- Kutipan Halaman:
KPK Akan Audit Kekayaan Capres [07/06/04]
Komisi Pemberantasan Tindak Pidana Korupsi akan melakukan audit menyeluruh atas data kekayaan lima pasangan calon presiden dan wakil presiden yang akan berlaga dalam pemilihan presiden pada 5 Juli. Mudah-mudahan sebelum hari pemilihan, auditnya sudah rampung, kata Wakil Ketua Komisi Erry Riyana Hardjapamekas kepada wartawan di Bandung akhir pekan lalu.
Desakan agar ada audit atas data kekayaan para kandidat RI-1 dan RI-2 disampaikan Transparency International Indonesia, Jumat pekan lalu. Lembaga yang getol mendorong gerakan antikorupsi ini menilai pengumuman jumlah kekayaan para calon presiden dan wakil presiden pada pertengahan pekan lalu belum cukup.

- Data Tersimpan:
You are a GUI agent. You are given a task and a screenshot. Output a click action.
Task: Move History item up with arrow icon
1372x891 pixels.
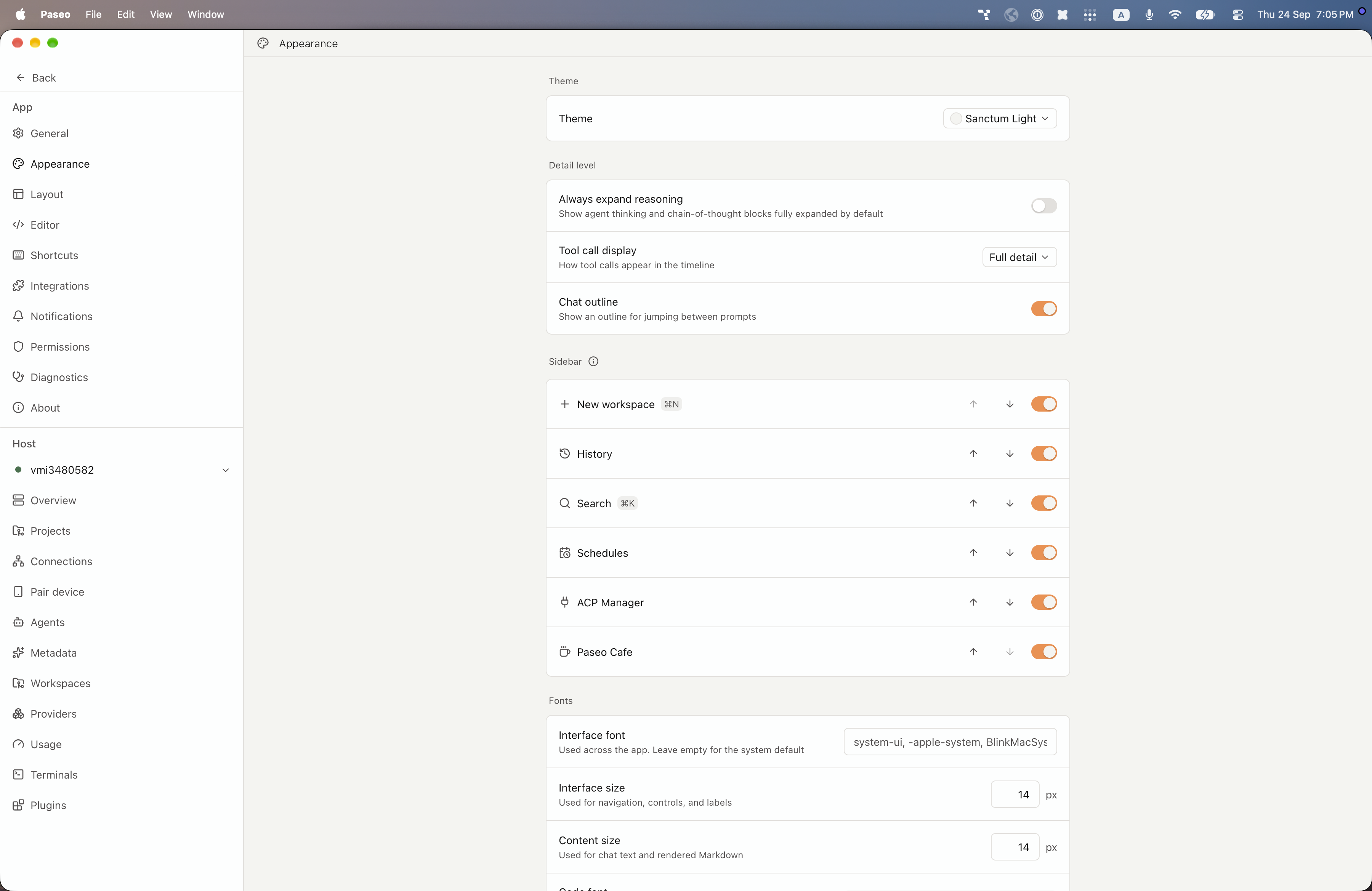pos(973,454)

- Deskripsi Tugas: Salin kata demi kata bagian kutipan halaman mulai dari "KPK Akan Audit" sampai dengan "lalu belum cukup.". Daftar di atas diambil dari sumber yang berbeda dengan kutipan halaman.

- Jawaban Latihan:
KPK Akan Audit Kekayaan Capres [07/06/04]
Komisi Pemberantasan Tindak Pidana Korupsi akan melakukan audit menyeluruh atas data kekayaan lima pasangan calon presiden dan wakil presiden yang akan berlaga dalam pemilihan presiden pada 5 Juli. Mudah-mudahan sebelum hari pemilihan, auditnya sudah rampung, kata Wakil Ketua Komisi Erry Riyana Hardjapamekas kepada wartawan di Bandung akhir pekan lalu.
Desakan agar ada audit atas data kekayaan para kandidat RI-1 dan RI-2 disampaikan Transparency International Indonesia, Jumat pekan lalu. Lembaga yang getol mendorong gerakan antikorupsi ini menilai pengumuman jumlah kekayaan para calon presiden dan wakil presiden pada pertengahan pekan lalu belum cukup.